A novel prediction algorithm for solar angles using solar radiation and Differential Evolution for dual-axis sun tracking purposes

This paper deals with a dual-axis sun tracking system for a photovoltaic system. Its trajectories are determined by an optimization procedure. The optimization goal is the maximization of the electrical energy production within a photovoltaic system, by considering the tracking system consumption. The procedure used for determining the tilt angle and azimuth angle trajectories is described as a nonlinear and bounded optimization problem. Since an explicit form of the objective function is unavailable, a stochastic search algorithm called Differential Evolution is applied as the optimization tool. In order to evaluate the objective function, models for calculating the available solar radiation and tracking system consumption are applied together with the efficiencies of solar cells, a DC/DC converter and inverter.
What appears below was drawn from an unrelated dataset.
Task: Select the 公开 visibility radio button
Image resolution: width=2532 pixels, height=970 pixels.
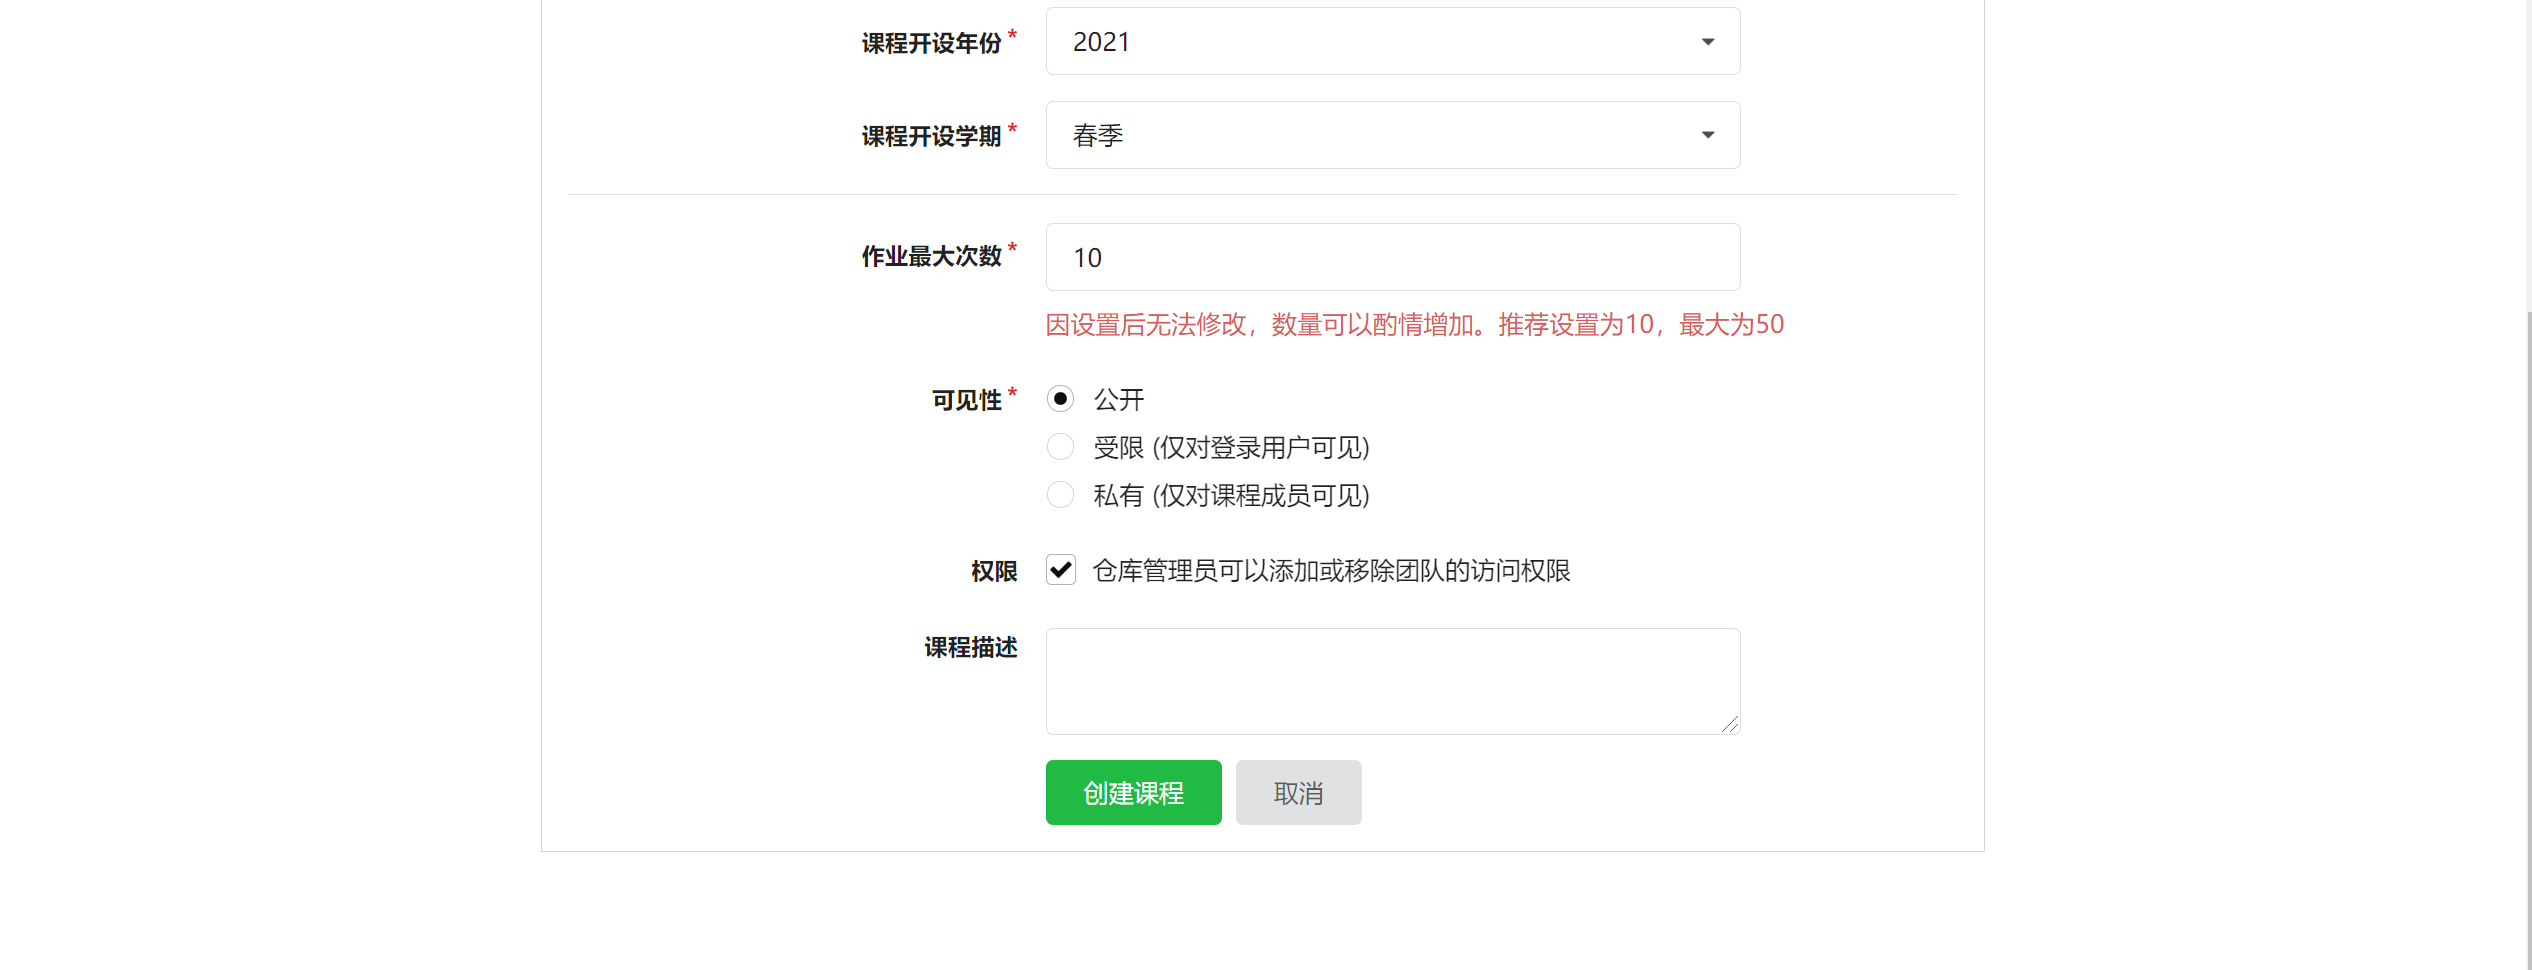Action: pyautogui.click(x=1060, y=399)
A new algorithm is introduced for the time dependent prediction of available solar radiation. It is based on the length of a sunbeam’s path through the atmosphere and the statistical data of a pyranometer measured total and diffuse solar radiation at a given location on the Earth. The optimization bounds are given in the form of angular speed, lower and upper bounds for both angles and angle quantization. The results presented in this paper show, that the optimal trajectories can help to increase the electrical energy production within photovoltaic systems by sun tracking.